Investigation of selection and application of Multi-Armed Bandit algorithms in recommendation system

Panyangjie Chen

doi:10.54254/2755-2721/34/20230323

1. Introduction

In the past few decades, people's demand for the Internet is increasing due to its rapid development. Consequently, while people are enjoying the convenience of the Internet in obtaining information, each user's requirements for private use experience are also increasing, that is, the requirements for personalized online recommendations are constantly increasing, and independent personalized customization is realized for each user. The recommendation and display system application can greatly improve the user's satisfaction with browsing and using this content, thereby further expanding the user volume and return rate of the product. Therefore, customizing personalized recommendation services for target users has become an important research issue for numerous Internet digital information product companies. As a result, a diverse array of recommendation algorithms has been applied to products in people’s daily life.

There are an infinite set of gambling machines placed in front of the user, and it is up to the user to decide which arm to pull each time (each machine is assigned a different reward) [1]. The samples which are from each arm of the machine should be independently and identically distributed. At the same time, the conversion rate of each arm of the machine is fixed and will not be affected by time. At the same time, the delay is absent in the process of pulling the arm and observing the result. Even with the delay, the delay is far less than the delay between opportunities to pull the arm. Using standard slot machines is perfectly reasonable when these assumptions are true. As long as these assumptions do not hold, the underlying multi-armed bandit algorithm will not work properly in certain scenarios [2]. Due to the lack of assumptions, these algorithms are also usually much slower to converge, usually too slow to converge, and few people use them in practice [3].
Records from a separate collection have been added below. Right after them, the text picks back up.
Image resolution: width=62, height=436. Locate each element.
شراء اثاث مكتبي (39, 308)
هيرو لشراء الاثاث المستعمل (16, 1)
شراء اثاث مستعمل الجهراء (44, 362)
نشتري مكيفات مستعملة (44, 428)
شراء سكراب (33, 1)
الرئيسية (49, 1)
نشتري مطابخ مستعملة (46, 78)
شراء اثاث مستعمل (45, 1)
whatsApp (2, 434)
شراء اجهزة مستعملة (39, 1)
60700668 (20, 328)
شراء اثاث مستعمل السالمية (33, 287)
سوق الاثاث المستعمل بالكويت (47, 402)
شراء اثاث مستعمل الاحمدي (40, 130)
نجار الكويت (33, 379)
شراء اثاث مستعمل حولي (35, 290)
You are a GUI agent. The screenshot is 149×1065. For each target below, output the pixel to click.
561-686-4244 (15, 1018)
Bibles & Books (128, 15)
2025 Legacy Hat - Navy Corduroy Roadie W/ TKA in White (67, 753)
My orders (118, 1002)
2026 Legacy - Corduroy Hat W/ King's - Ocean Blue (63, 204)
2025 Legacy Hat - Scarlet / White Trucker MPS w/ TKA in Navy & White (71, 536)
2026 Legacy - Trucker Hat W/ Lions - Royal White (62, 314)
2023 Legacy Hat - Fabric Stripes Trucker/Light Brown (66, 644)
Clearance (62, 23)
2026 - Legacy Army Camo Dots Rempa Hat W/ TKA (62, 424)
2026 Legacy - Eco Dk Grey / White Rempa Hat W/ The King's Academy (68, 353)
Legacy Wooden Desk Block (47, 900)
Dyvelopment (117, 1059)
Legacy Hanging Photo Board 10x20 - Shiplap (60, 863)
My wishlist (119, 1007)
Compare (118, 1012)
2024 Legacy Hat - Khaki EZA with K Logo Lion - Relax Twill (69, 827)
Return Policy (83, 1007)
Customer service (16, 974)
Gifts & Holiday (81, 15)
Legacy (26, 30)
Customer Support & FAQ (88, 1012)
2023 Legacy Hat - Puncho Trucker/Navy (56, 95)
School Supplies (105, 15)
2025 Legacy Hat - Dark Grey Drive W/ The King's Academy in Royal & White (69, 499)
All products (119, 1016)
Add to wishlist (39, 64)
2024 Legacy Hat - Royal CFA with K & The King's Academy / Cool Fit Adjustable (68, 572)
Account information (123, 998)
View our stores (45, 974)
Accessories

Therefore, the algorithms that are widely used in various Internet digital information products are usually multi-armed bandit algorithm and algorithms based on it to a certain extent. In the field of recommendation systems, available items are often modeled as arms which will be pulled. Choosing an arm can be seen as recommending a product, and the user's response is regard as the reward (e.g. click, accept, satisfaction, etc.). Just like traditional reinforcement learning scenarios, to achieve its goals, the dilemma of exploitation and exploration should be balanced well. Exploitation is actually pulling the rewards that have earned the maximum rewards in the whole rounds, get the maximum value of the short-term reward value of the system, while recommend other rewards to achieve explorations, which can be used to increase user's personal information and content-related information, so that the long-term rewards of the system can be maximized. However, the traditional multi-armed bandit algorithm can hardly be directly used in field of the recommended system due to its own limitations in practical applications. At the same time, with the increasing demand for recommendation system algorithms, although the improved algorithms based on the traditional multi-armed bandit algorithm used by each recommendation system have been improved in different aspects, there is no corresponding multi-armed bandit algorithm summary in the field of recommendation systems. Therefore, it is very necessary to summarize and review the recommendation algorithms used in the field of recommendation systems.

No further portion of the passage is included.